• [Exercise aim]
Would you please copy exactly the line with "Task: Click the orange" and all lines that follow it in the data below, through the last one?

• [Input records]
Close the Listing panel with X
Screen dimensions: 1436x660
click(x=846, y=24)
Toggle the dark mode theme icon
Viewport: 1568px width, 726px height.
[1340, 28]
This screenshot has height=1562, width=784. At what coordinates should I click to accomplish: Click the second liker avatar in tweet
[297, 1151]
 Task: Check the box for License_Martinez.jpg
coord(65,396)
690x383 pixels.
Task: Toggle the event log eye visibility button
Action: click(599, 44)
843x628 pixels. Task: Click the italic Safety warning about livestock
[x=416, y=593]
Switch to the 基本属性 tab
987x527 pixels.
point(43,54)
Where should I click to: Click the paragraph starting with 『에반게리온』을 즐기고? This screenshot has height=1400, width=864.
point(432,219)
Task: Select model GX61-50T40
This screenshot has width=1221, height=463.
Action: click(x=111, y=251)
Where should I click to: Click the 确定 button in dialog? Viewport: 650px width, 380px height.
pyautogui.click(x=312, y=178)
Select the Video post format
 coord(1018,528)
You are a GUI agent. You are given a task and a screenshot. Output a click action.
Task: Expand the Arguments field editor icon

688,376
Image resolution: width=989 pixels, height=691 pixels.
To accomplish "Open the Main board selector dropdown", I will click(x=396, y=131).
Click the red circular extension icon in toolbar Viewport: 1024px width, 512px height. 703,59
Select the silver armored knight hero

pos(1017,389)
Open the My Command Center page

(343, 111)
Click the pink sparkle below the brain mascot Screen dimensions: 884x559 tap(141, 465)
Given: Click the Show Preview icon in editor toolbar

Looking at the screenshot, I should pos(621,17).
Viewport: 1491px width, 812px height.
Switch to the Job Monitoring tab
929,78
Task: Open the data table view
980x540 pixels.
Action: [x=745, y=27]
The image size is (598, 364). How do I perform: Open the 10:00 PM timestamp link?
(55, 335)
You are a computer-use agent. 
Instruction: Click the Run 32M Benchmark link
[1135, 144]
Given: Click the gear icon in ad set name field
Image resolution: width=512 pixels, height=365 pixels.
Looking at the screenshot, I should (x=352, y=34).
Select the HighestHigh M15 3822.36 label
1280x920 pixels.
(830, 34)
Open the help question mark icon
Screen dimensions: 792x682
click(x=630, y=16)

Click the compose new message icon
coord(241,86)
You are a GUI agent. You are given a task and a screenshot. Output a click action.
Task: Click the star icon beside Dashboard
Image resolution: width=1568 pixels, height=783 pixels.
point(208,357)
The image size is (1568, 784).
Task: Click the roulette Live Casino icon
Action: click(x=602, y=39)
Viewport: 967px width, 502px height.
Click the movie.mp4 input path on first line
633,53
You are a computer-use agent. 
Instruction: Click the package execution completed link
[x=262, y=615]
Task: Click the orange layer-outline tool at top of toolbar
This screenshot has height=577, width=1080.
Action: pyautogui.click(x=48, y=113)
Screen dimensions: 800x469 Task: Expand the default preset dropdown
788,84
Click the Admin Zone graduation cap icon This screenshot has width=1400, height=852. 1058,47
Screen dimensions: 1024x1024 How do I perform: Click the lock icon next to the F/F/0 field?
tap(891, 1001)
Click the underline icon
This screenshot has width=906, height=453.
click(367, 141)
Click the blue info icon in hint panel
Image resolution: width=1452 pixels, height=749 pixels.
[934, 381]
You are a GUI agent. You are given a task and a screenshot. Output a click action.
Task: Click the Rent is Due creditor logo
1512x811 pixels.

• [Solution]
Task: Click the orange layer-outline tool at top of toolbar
This screenshot has height=577, width=1080.
Action: pyautogui.click(x=48, y=113)
Screen dimensions: 800x469 Task: Expand the default preset dropdown
788,84
Click the Admin Zone graduation cap icon This screenshot has width=1400, height=852. 1058,47
Screen dimensions: 1024x1024 How do I perform: Click the lock icon next to the F/F/0 field?
tap(891, 1001)
Click the underline icon
This screenshot has width=906, height=453.
click(367, 141)
Click the blue info icon in hint panel
Image resolution: width=1452 pixels, height=749 pixels.
[934, 381]
You are a GUI agent. You are given a task and a screenshot. Output a click action.
Task: Click the Rent is Due creditor logo
1512x811 pixels.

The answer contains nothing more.